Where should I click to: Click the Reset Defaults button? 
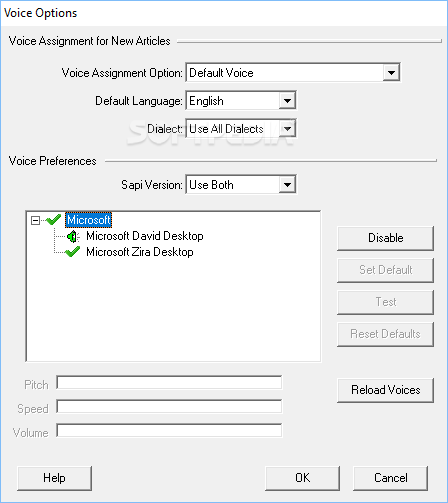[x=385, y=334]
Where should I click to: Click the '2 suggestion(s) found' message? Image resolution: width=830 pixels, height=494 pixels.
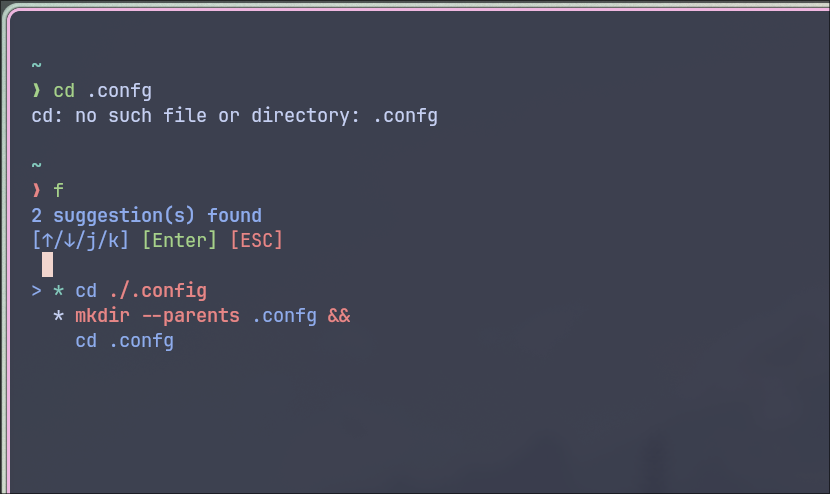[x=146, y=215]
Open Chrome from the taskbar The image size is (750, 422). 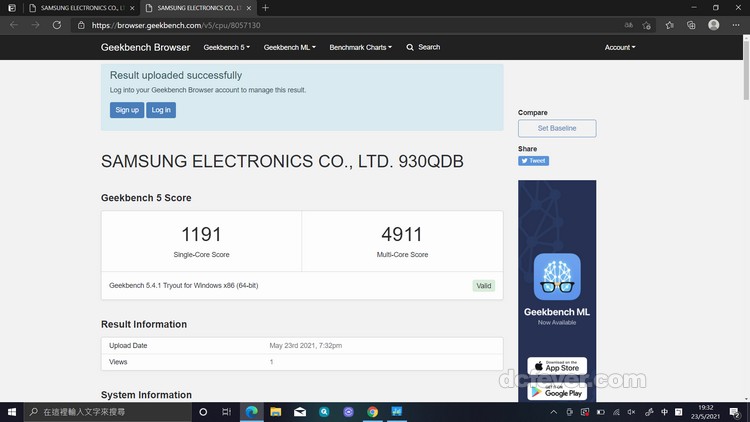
++++
=== EXERCISE BRIEF ===
Quote every line of the records above exactly; no picture is to be copied.

=== COMPLETED TASK ===
Where should I click to: Click the Reset Defaults button? 
[x=385, y=334]
Where should I click to: Click the '2 suggestion(s) found' message? Image resolution: width=830 pixels, height=494 pixels.
[x=146, y=215]
Open Chrome from the taskbar The image size is (750, 422). 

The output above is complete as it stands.